The process spirals upward, paralleling Maslow’s hierarchy, but focused less on individual needs and more on the collective consciousness shaping entire eras.

In short, Maslow explains what motivates us at a point in our lives, while Spiral Dynamics explores how we see and organize the world. Both influence how power operates in The Power Mesh.


A Simplified Tour of the Spiral

1. Survival

Worldview: Life is harsh and uncertain. The goal is to stay alive.
Power Source: Physical strength and immediate access to food, shelter, and safety.

2. Tribalism

Worldview: Safety and identity come through belonging to the group.
Power Source: Tradition, elders, shared myth, and magical thinking.

3. Raw Power

Worldview: The strong rule; order comes from domination.
Power Source: Fear, force, and the comfort of security in uncertainty.

4. Rules and Order

Worldview: Stability requires structure, law, and moral codes.
Power Source: Institutions, hierarchies, and divine or legal authority.

5. Achievement

Worldview: Progress comes through innovation, merit, and competition.
Power Source: Wealth, results, measurable success.

6. Humanism

Worldview: All people have dignity and deserve inclusion and equal rights.
Power Source: Empathy, cooperation, social influence.

7. Complex Systems

Worldview: The world is interconnected, dynamic, and fragile.
Power Source: Integration — the ability to connect, synthesize, and build trust amid uncertainty.

According to Spiral Dynamics, today’s conditions call for leaders capable of complex problem solving, and followers who can function in the world as it is.

Each new worldview arises when the previous one can’t solve the challenges of its time. None fully disappears; all coexist within and around us.


When Worldviews Collide

In the Power Mesh, these worldviews often collide:

  • Those grounded in Rules see Achievers as selfish and Humanists as naïve.
  • Achievers view Traditionalists as outdated and Complex thinkers as impractical.
  • Humanists see Raw Power as barbaric and Rules as soul-killing.

Each is right within its own logic — and blind to what others are addressing.

We talk past one another because we’re not just disagreeing on facts — we’re reasoning from different worlds of meaning.

To those who hold them, these worldviews feel self-evident. So when others disagree with us, we assume they’re ignorant, immoral, or insane.

That assumption — the false consensus or egotism bias — is tearing our Power Mesh apart.


Power and Perspective

Leaders who understand both Maslow and Spiral Dynamics have an obligation to bridge divides. They can meet people where they are — without condescension — and help expand what they see as possible and needed.

In our 21st century, with its unique and growing problems, we need complex-systems leaders who can:

  • Speak safety to the fearful and purpose to the secure.
  • Honor rules, tradition, and achievement while enabling creativity and development.
  • Balance individual prosperity with collective well-being.
  • Rise above the various worldviews and interests to help find solutions to real problems.

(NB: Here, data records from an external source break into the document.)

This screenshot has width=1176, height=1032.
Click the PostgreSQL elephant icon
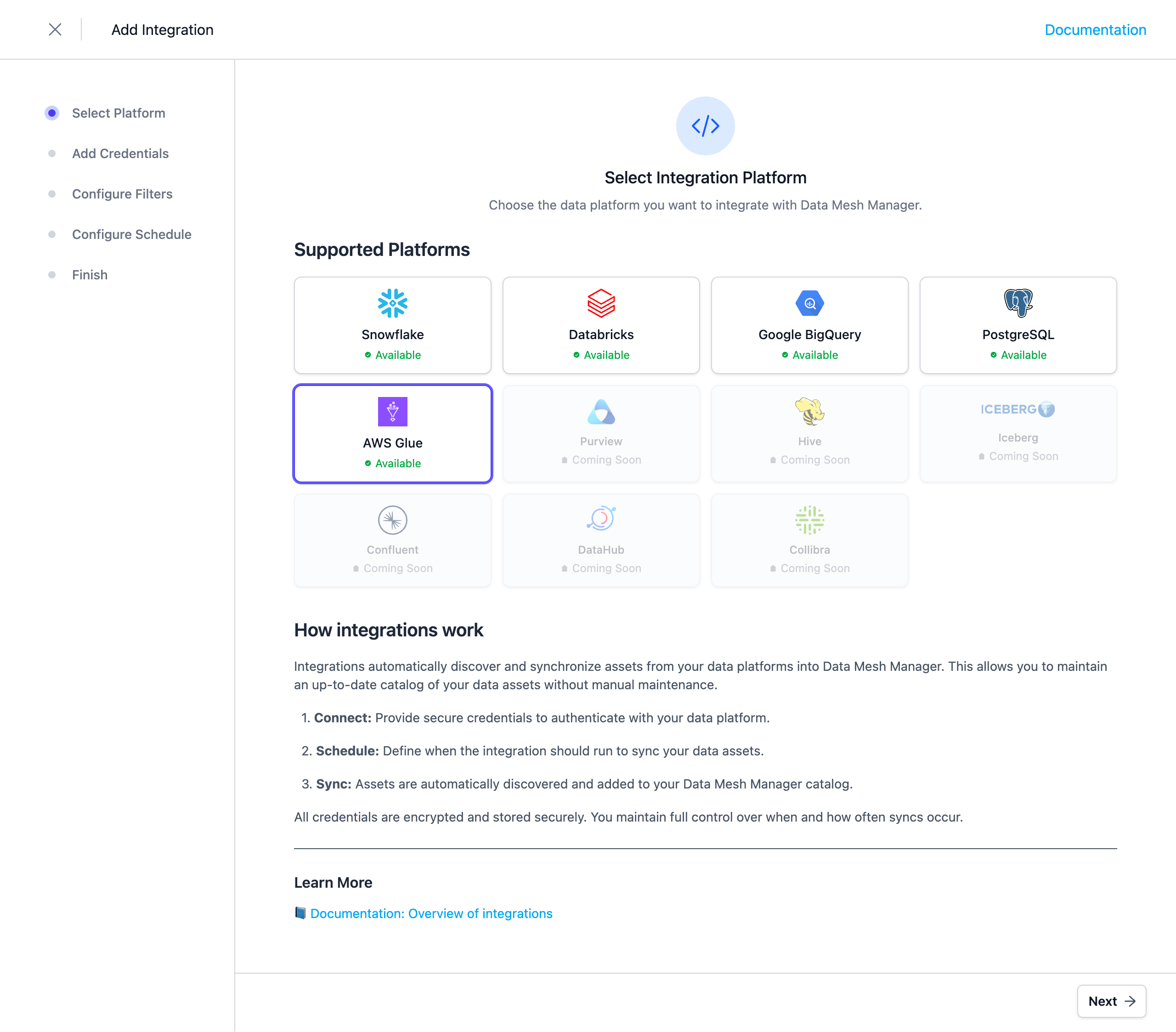pyautogui.click(x=1018, y=303)
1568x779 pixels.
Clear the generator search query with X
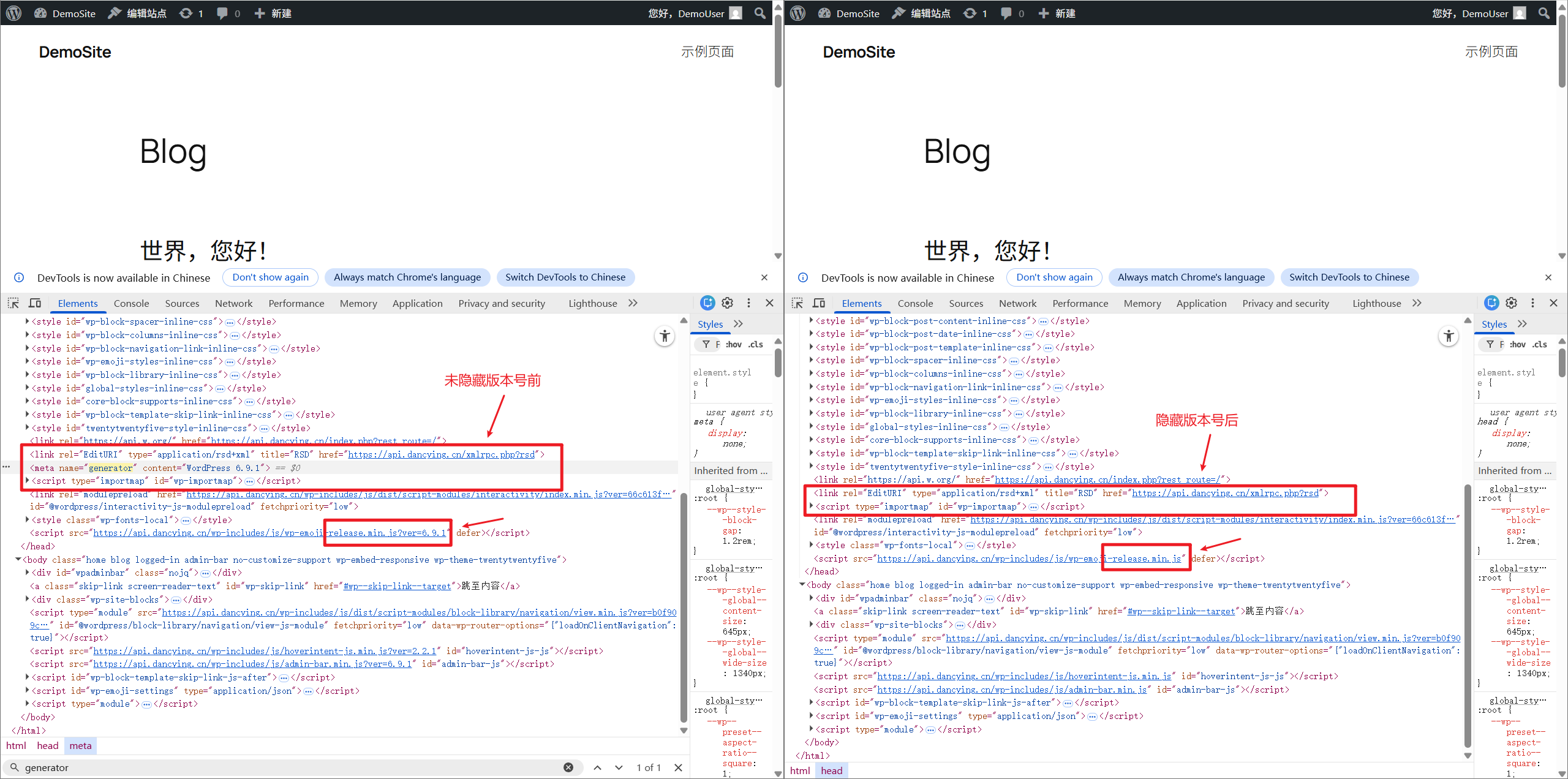coord(568,767)
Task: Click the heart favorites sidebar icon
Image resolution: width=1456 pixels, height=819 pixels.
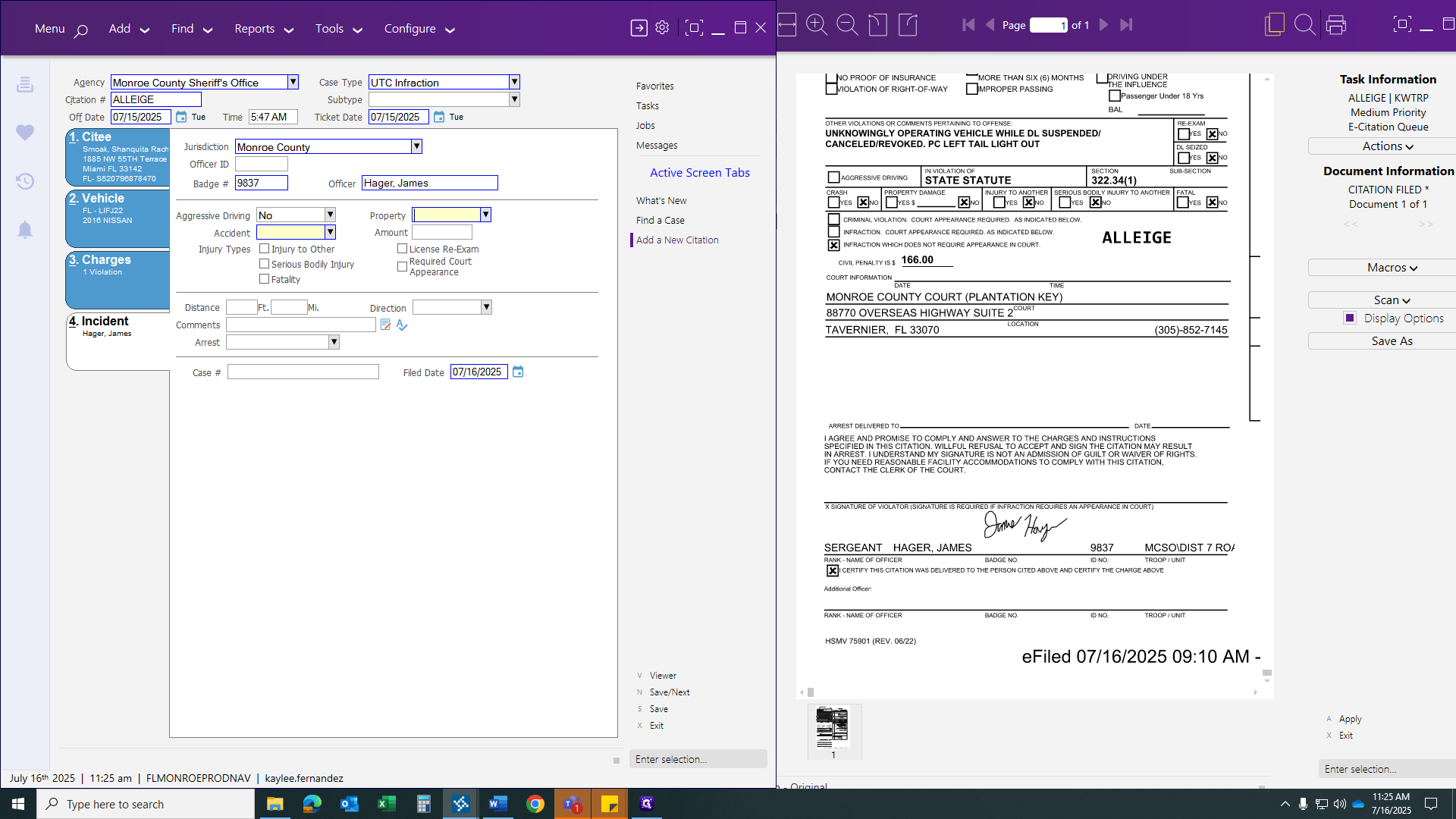Action: click(25, 133)
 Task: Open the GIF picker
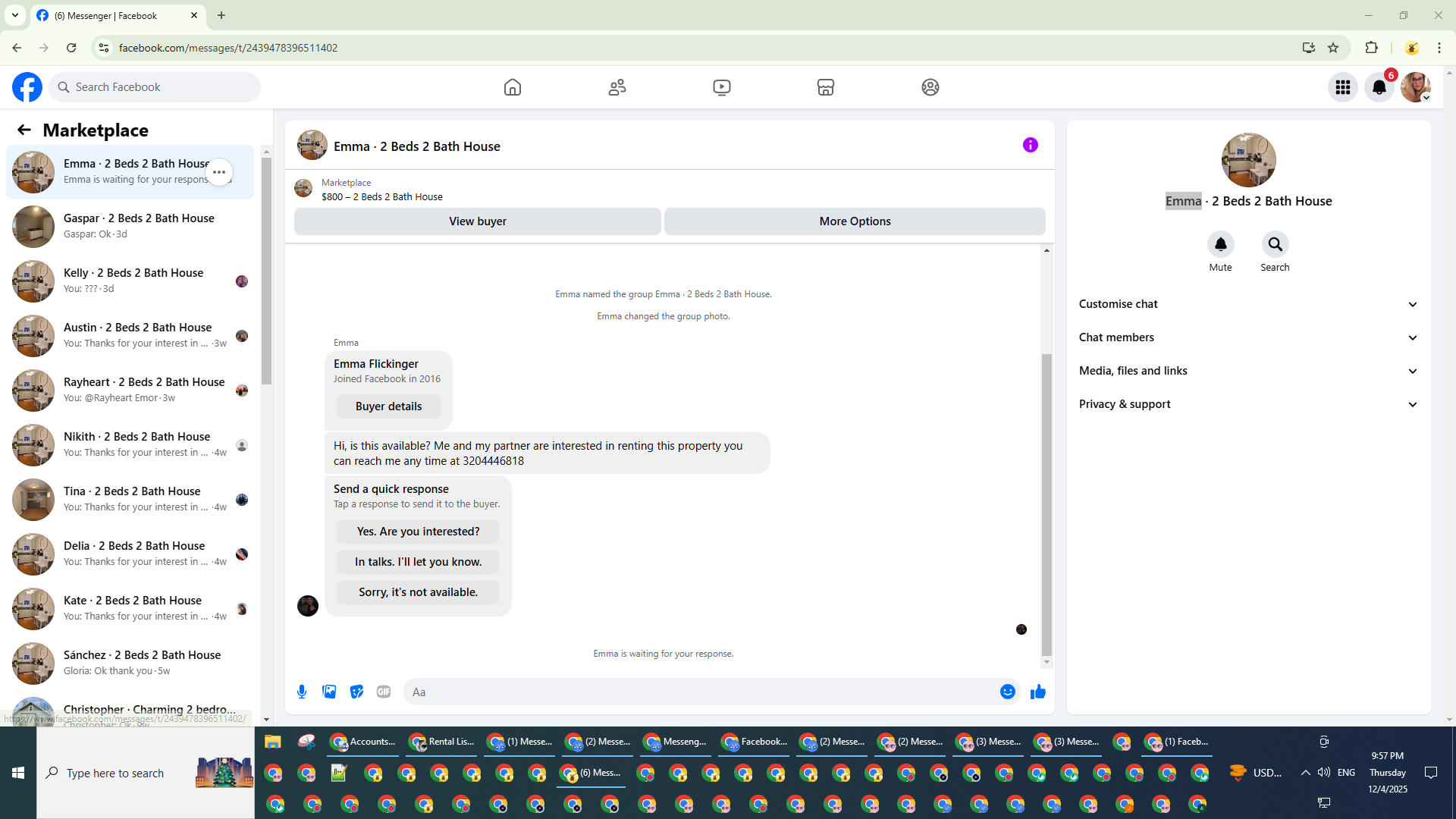(384, 692)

A New Kind of Power Literacy

Maslow and Graves both saw civilization’s history as a journey — from survival through selfhood toward integration.

Their combined insights reveal something profound:

THE POWER MESH ISN’T BROKEN: IT’S ALIVE AND EVOLVING

We are living through the collision of worldviews that always accompanies an evolutionary leap.

Our initial task isn’t to “win” but to translate — to understand the fears, needs, and perspectives that shape others’ realities, and to act consciously from our own.

When we do, the Tower of Babel transforms from a symbol of confusion into a metaphor for ascent — many voices rising, not in chaos, but in harmony and respect, toward a higher understanding and a better shared future.